A Southern Arizona lawmaker is claiming that a new study he commissioned shows that there is no correlation between the rising number of people being infected with COVID-19 and the number who wind up in the hospital.

And Rep. Mark Finchem, R-Oro Valley, is accusing the state health department of withholding the raw numbers that will let he and other lawmakers decide whether the trends being cited by Gov. Doug Ducey to justify his actions are merited.

On Tuesday, Finchem said it is wrong to focus on the rising number of positive test results as a reason to impose restrictions on individual and business activity. He said that fewer than 10 percent of those people who test positive wind up in the hospital.

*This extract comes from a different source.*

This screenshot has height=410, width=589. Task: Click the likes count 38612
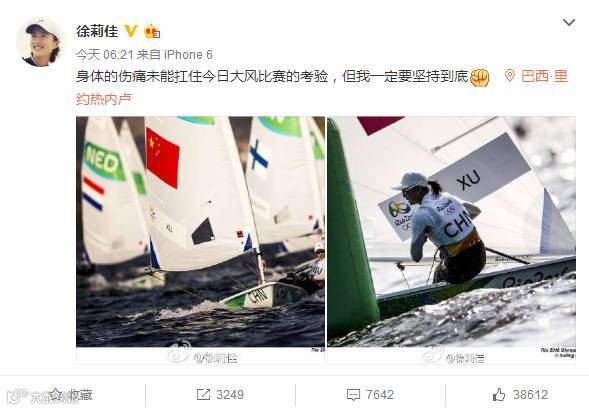coord(530,395)
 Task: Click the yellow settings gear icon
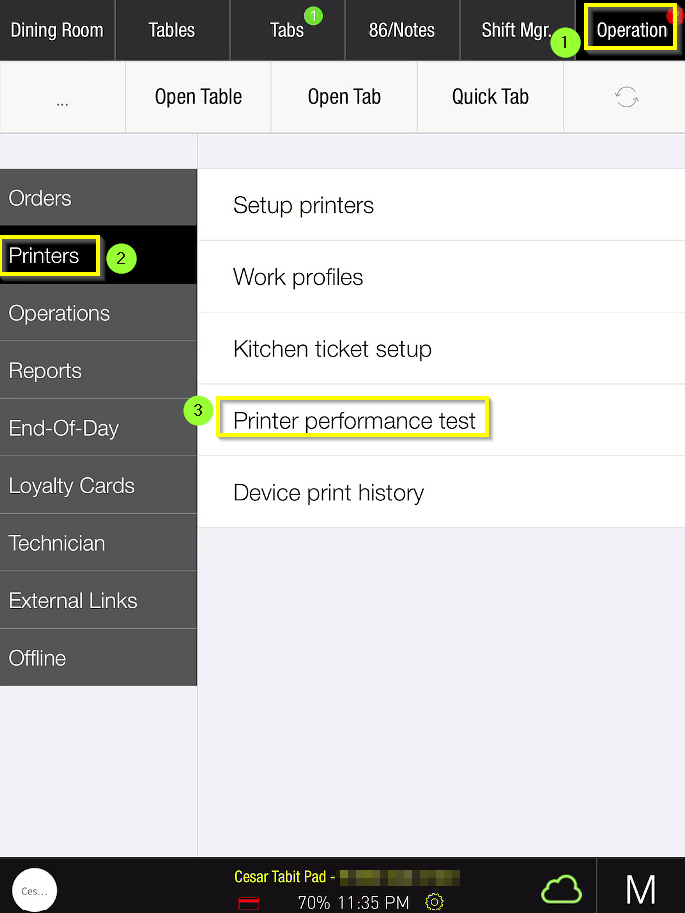[x=434, y=902]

The study done for Finchem by the Tennessee firm of Anchor-Helm also claims that “daily hospitalizations peaked June 16 and (have) fallen dramatically since.” And what that means, the report says, is there is “no reason to expect a dramatic increase in cases will be associated with a dramatic increase in hospitalizations.”

But former state Health Director Will Humble said the most obvious flaw in the report is that the person who did the analysis — Finchem’s brother, Kirk — did not recognize that there is a delay in the data. What that means, Humble said, is that the claimed downward trend in hospitalizations just is not occurring.

Rep. Finchem said he’s not buying it. In fact, he claims that the data being produced by the health department — what winds up on its daily public “dashboard” that’s also used by Gov. Doug Ducey to support his actions — may be skewed.

“The agency is refusing to release the data to me as a legislator so we can attempt to replicate their work,” he told Capitol Media Services. Instead, Finchem said, what’s produced for public consumption is “the preferred narrative from the agency.”

No one from either the governor’s office or the state health department would comment.

But Humble dismissed the contention that the real numbers are being hidden.

“I find no reason to believe that,” he said, saying there are people at the agency now who were there when he was director, prior to 2015, whose judgment he trusts.

And Humble has not been a defender of the governor, saying that Ducey moved too quickly to lift restrictions in May.

It’s not just Humble who is noticing the delays in reporting and how that affects the numbers — and the conclusions that can be drawn. Joe Gerald, an associate professor at the Zuckerman College of Health at the University of Arizona, concluded in a recent report that it can take time to actually record deaths.

And there’s something else.

Gerald said that the number of people hospitalized with COVID-19 went from a plateau of 1,093 on May 22 — a week after the governor lifted his stay-at-home order — to 4,834.

And Gerald, in his report, said that as of July 10, 3,485 of Arizona’s 7,971 general ward beds were occupied by patients with suspected or confirmed COVID-19 infection, a 16 percent increase from the week before. So there is a trend — toward increased hospitalizations.

Kirk Finchem concedes there are weaknesses in his report.